Stored data entries
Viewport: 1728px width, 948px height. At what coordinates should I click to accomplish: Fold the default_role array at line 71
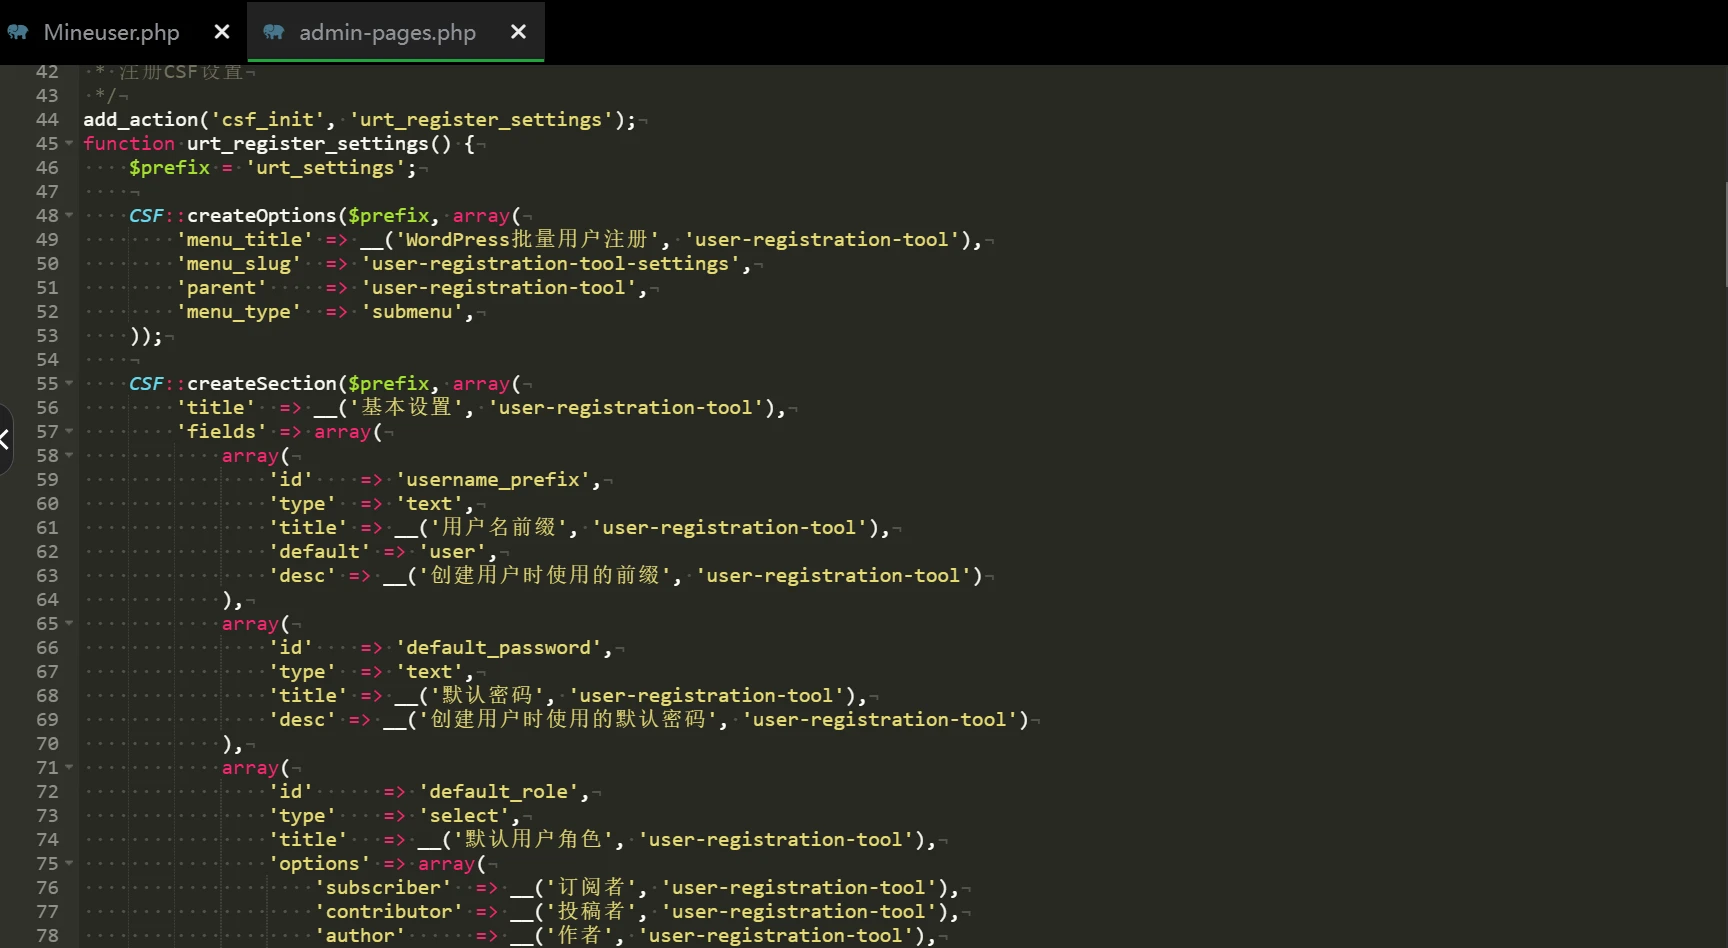pyautogui.click(x=69, y=767)
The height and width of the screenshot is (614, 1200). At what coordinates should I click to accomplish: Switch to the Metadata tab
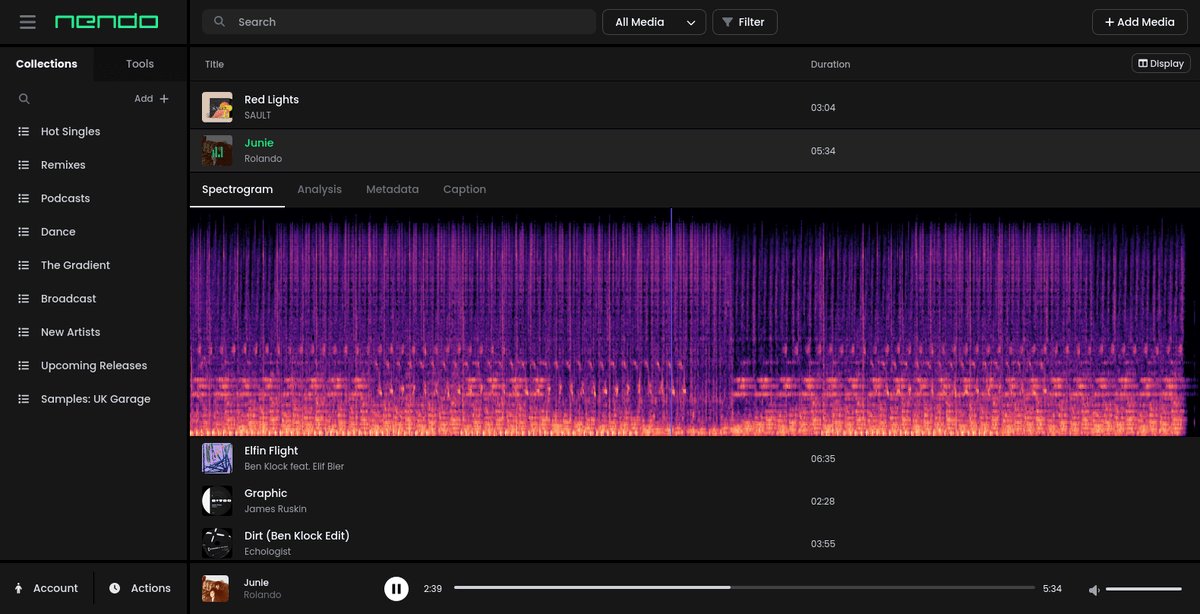pyautogui.click(x=392, y=189)
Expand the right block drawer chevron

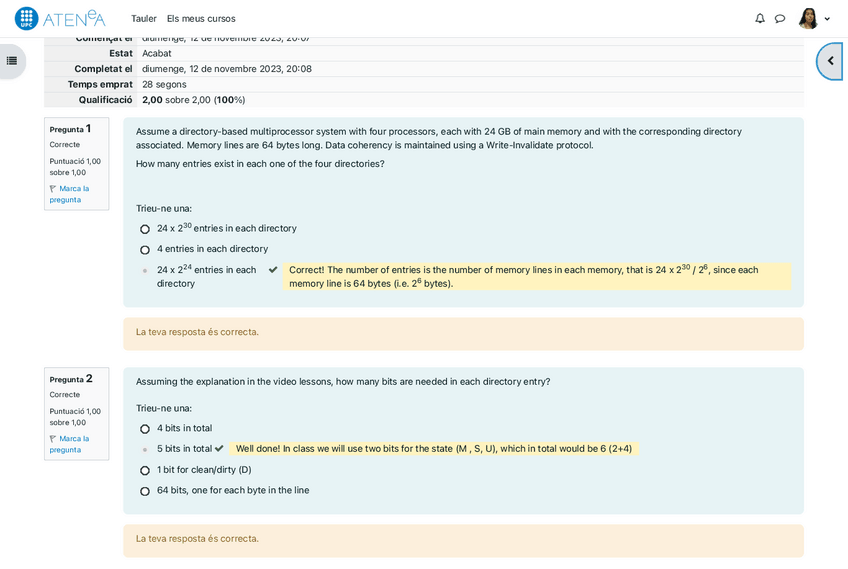(830, 61)
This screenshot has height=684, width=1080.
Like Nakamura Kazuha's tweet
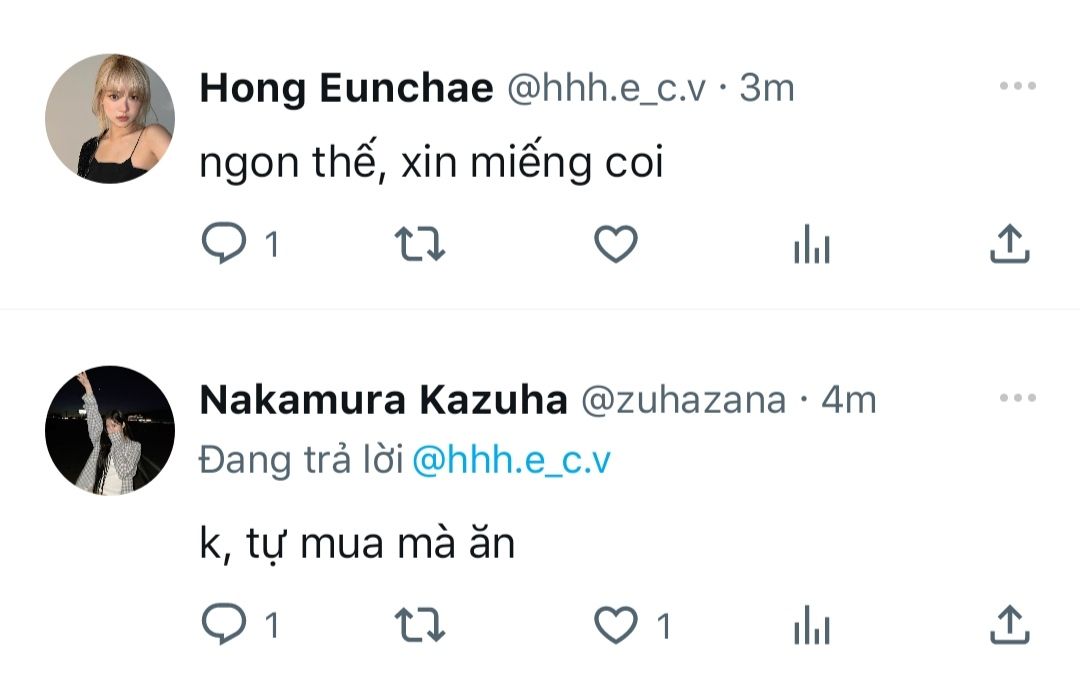(x=616, y=625)
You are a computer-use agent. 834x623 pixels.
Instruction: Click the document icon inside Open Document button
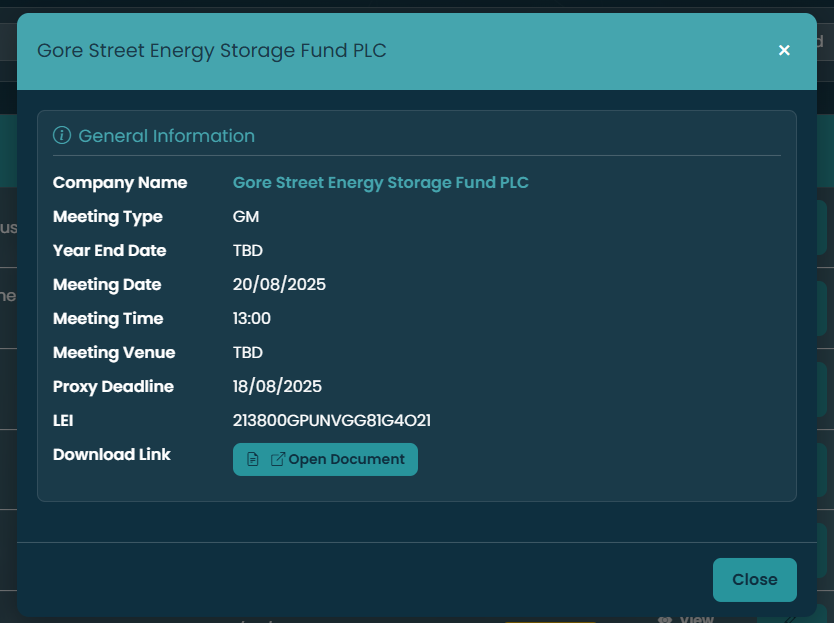(253, 459)
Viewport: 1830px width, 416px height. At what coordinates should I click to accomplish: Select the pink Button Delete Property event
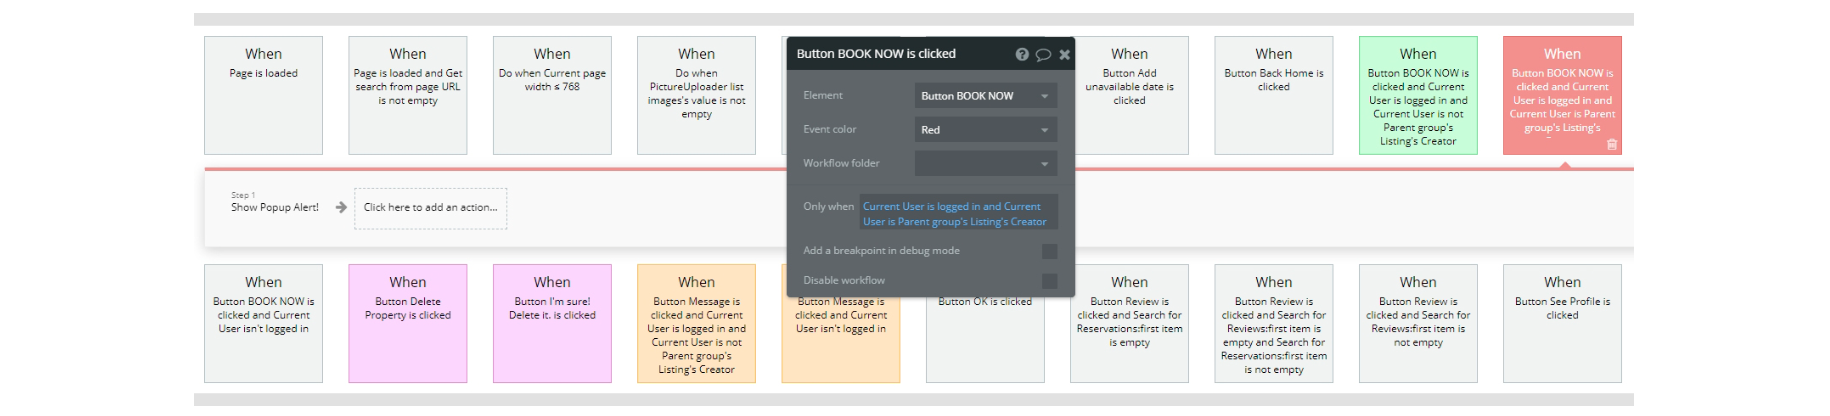[x=407, y=323]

• PROBLEM DESCRIPTION: Only the pictures are to be omitted; the records above must otherwise be reproduced exactly.

• OUTPUT FOR THIS EXERCISE:
Viewport: 1728px width, 948px height. At what coordinates should I click to accomplish: Fold the default_role array at line 71
pyautogui.click(x=69, y=767)
The height and width of the screenshot is (614, 1200). At what coordinates should I click to accomplish: Switch to the Metadata tab
pyautogui.click(x=392, y=189)
Expand the right block drawer chevron

(830, 61)
This screenshot has height=684, width=1080.
Like Nakamura Kazuha's tweet
(x=616, y=625)
You are a computer-use agent. 834x623 pixels.
Instruction: Click the document icon inside Open Document button
(253, 459)
Viewport: 1830px width, 416px height. At what coordinates should I click to accomplish: Select the pink Button Delete Property event
[x=407, y=323]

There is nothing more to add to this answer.